Transcribe every record exactly, omitting none.

:: GIVEN DATA

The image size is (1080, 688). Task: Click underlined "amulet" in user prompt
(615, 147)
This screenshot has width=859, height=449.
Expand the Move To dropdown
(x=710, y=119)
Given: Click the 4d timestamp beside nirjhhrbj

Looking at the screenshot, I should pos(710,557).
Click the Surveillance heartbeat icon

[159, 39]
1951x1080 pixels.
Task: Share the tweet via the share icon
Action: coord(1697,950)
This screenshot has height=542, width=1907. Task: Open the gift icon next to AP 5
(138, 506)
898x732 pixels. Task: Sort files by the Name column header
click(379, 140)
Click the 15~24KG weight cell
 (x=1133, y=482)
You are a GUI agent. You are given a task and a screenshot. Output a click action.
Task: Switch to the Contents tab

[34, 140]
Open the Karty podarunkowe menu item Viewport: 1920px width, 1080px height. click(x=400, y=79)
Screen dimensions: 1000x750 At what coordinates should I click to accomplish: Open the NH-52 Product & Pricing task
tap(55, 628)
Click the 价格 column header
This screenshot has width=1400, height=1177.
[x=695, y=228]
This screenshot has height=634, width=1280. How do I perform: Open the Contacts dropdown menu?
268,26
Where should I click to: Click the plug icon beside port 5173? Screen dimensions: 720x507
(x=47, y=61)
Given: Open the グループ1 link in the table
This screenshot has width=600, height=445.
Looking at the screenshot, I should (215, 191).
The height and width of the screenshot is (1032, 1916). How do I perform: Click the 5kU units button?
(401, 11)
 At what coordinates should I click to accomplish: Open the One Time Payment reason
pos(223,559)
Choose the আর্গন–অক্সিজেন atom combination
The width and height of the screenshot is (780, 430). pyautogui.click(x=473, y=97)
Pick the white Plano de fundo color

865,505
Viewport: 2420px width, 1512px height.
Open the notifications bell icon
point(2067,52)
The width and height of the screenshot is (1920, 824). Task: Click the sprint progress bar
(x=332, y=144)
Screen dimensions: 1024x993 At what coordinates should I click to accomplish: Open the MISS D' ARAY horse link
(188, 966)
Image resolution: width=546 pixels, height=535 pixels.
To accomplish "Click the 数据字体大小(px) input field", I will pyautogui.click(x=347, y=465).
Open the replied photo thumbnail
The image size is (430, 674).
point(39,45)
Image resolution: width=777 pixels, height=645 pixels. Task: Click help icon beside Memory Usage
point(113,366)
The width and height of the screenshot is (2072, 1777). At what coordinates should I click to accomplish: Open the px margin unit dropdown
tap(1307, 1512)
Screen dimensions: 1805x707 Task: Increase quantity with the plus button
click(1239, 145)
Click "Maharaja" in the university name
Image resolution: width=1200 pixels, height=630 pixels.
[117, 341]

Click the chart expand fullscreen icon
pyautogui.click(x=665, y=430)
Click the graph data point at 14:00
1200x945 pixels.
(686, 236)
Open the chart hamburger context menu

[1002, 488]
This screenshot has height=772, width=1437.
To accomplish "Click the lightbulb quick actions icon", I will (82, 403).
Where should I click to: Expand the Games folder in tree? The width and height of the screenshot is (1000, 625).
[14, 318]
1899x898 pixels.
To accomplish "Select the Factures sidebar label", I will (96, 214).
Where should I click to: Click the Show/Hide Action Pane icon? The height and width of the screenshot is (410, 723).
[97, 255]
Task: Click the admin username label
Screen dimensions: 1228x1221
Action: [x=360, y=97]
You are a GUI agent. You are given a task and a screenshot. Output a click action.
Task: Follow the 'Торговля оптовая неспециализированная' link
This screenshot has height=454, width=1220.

::::

■ RESULT OF THIS EXERCISE:
The image size is (1080, 688). Task: Click underlined "amulet" in user prompt
(615, 147)
This screenshot has width=859, height=449.
Expand the Move To dropdown
(x=710, y=119)
Given: Click the 4d timestamp beside nirjhhrbj

Looking at the screenshot, I should pos(710,557).
Click the Surveillance heartbeat icon

[159, 39]
1951x1080 pixels.
Task: Share the tweet via the share icon
Action: coord(1697,950)
This screenshot has height=542, width=1907. Task: Open the gift icon next to AP 5
(138, 506)
898x732 pixels. Task: Sort files by the Name column header
click(379, 140)
Click the 15~24KG weight cell
 (x=1133, y=482)
You are a GUI agent. You are given a task and a screenshot. Output a click action.
Task: Switch to the Contents tab

[34, 140]
Open the Karty podarunkowe menu item Viewport: 1920px width, 1080px height. click(x=400, y=79)
Screen dimensions: 1000x750 At what coordinates should I click to accomplish: Open the NH-52 Product & Pricing task
tap(55, 628)
Click the 价格 column header
This screenshot has width=1400, height=1177.
[x=695, y=228]
This screenshot has height=634, width=1280. How do I perform: Open the Contacts dropdown menu?
268,26
Where should I click to: Click the plug icon beside port 5173? Screen dimensions: 720x507
(x=47, y=61)
Given: Open the グループ1 link in the table
This screenshot has width=600, height=445.
Looking at the screenshot, I should (215, 191).
The height and width of the screenshot is (1032, 1916). How do I perform: Click the 5kU units button?
(401, 11)
 At what coordinates should I click to accomplish: Open the One Time Payment reason
pos(223,559)
Choose the আর্গন–অক্সিজেন atom combination
The width and height of the screenshot is (780, 430). pyautogui.click(x=473, y=97)
Pick the white Plano de fundo color

865,505
Viewport: 2420px width, 1512px height.
Open the notifications bell icon
point(2067,52)
The width and height of the screenshot is (1920, 824). Task: Click the sprint progress bar
(x=332, y=144)
Screen dimensions: 1024x993 At what coordinates should I click to accomplish: Open the MISS D' ARAY horse link
(188, 966)
Image resolution: width=546 pixels, height=535 pixels.
To accomplish "Click the 数据字体大小(px) input field", I will pyautogui.click(x=347, y=465).
Open the replied photo thumbnail
The image size is (430, 674).
point(39,45)
Image resolution: width=777 pixels, height=645 pixels. Task: Click help icon beside Memory Usage
point(113,366)
The width and height of the screenshot is (2072, 1777). At what coordinates should I click to accomplish: Open the px margin unit dropdown
tap(1307, 1512)
Screen dimensions: 1805x707 Task: Increase quantity with the plus button
click(1239, 145)
Click "Maharaja" in the university name
Image resolution: width=1200 pixels, height=630 pixels.
[117, 341]

Click the chart expand fullscreen icon
pyautogui.click(x=665, y=430)
Click the graph data point at 14:00
1200x945 pixels.
(686, 236)
Open the chart hamburger context menu

[1002, 488]
This screenshot has height=772, width=1437.
To accomplish "Click the lightbulb quick actions icon", I will (82, 403).
Where should I click to: Expand the Games folder in tree? The width and height of the screenshot is (1000, 625).
[14, 318]
1899x898 pixels.
To accomplish "Select the Factures sidebar label", I will (96, 214).
Where should I click to: Click the Show/Hide Action Pane icon? The height and width of the screenshot is (410, 723).
[97, 255]
Task: Click the admin username label
Screen dimensions: 1228x1221
Action: [x=360, y=97]
You are a GUI agent. You are given a task and a screenshot. Output a click action.
Task: Follow the 'Торговля оптовая неспециализированная' link
This screenshot has height=454, width=1220.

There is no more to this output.